As I walked into K-Man’s pre-school class on the day of his graduation, I was surprisingly overwhelmed with a flood of emotions and I found myself fighting back an onrush of tears. The kid is growing up. Getting older. And there’s simply no denying it.
One of the all-time favorite parenting clichés that we are told over and over (and that we then repeat to others over and over) is, “Don’t blink. It goes so fast.” My brother always talks about raising kids as being comprised of the longest days and shortest years. How is it that we all but beg for the days to come to a close (at 11:00 in the morning!) because our kids are running circles around us, and yet, we find ourselves wondering where the last (nearly) six years went?
As I stood in the doorway of his classroom – that’s right, I couldn’t even bring myself to walk all the way in – I looked at his teachers, his friends and at him and I wondered if this was not only the end of his pre-school experience, but, in some way, also the beginning of the end of naïveté. The beginning of the end of that bliss that comes with youth, where forgiveness is instant and the mythical “all” is truly forgotten. And for that moment, I felt sad for K-Man.
“Real school” (defined, I think, by actually having to get your kid on site at a certain time) is a rite of passage for both kids and parents. We live a few houses from the school K-Man will attend and he’s been enthusiastically looking forward to his attendance at this school for the last year (if for no other reason than the days of forced “rest time” will be over). This rite of passage, however, comes with many bumps and heartache, and, sadly, they may already be beginning.
Almost as clichéd as the “don’t blink” advice is the “children’s laughter” answer to the question, “what is your favorite sound?” The truth is, however, there really is nothing quite like watching your own kid experience unbridled joy. Conversely, it’s heartbreaking as he experiences hurt feelings. As K-Man and his best friend start the next journey of their academic lives, they are, for the first time, disagreeing about things and, more often than not, going their separate ways. And to know these two little guys and how attached they’ve been at the hip for the last two years is to know how truly painful this must be for both of them.
I understand that it happens. My best friend and I were inseparable in elementary school. We wrote songs, movies and plays together. We were on teams together. I’m not sure there were any days for those five or six years that we didn’t spend some time together. It didn’t really stick after that. Different skills and interests (he became an unbelievable guitar player and I gravitated towards soccer) brought new and different friends and by the time we got to high school, we barely ever saw each other.
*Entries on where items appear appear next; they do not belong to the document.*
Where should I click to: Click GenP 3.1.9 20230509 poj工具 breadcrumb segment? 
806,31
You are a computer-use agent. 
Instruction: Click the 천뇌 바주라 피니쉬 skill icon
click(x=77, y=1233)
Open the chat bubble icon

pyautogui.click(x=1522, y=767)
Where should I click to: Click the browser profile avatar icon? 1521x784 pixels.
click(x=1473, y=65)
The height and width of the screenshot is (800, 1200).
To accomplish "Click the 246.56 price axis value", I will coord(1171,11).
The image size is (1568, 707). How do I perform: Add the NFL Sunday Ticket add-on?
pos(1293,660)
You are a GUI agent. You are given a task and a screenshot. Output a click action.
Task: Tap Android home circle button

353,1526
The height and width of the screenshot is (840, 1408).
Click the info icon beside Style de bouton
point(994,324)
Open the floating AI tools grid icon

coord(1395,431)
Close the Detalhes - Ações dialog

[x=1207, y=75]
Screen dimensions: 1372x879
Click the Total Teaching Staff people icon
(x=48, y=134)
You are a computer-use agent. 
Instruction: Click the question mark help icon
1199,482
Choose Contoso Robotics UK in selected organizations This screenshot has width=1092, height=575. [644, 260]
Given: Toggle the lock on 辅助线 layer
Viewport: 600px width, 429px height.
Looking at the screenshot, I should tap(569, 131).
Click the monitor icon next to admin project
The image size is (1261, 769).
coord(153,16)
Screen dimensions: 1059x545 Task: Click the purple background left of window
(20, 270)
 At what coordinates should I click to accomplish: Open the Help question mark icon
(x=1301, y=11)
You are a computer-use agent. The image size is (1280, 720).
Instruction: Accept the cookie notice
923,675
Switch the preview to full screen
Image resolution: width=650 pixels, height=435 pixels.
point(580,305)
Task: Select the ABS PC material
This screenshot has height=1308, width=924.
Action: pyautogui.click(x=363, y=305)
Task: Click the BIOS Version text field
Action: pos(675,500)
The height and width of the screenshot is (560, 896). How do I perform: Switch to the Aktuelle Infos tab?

My experiences with my friend have always been in the back of my head as I watched K-Man and his buddy, but these two guys seemed different. The way they spoke to each other and the way they resolved their own conflicts just seemed…different. The fact that they weren’t sitting next to each other at the graduation (as assigned by their teachers) was perhaps foreboding. Where it took Scott and me years to pull away from each other, in this media-driven age where things happen at warp speed, I guess I shouldn’t be surprised that it may only have taken K and his buddy two years.
I don’t know what the future holds for K-Man and his friend. What I do know, however, is that K-Man will have many more graduations in his future – from elementary school, middle school, high school, college and even more. (Or yes, if that child actor thing works out, maybe less.) What I do know is that there will be more friends and more heartache. In the meantime, we celebrate the achievement of K-Man’s first graduation…and do our best to help him understand the potholes of growing up.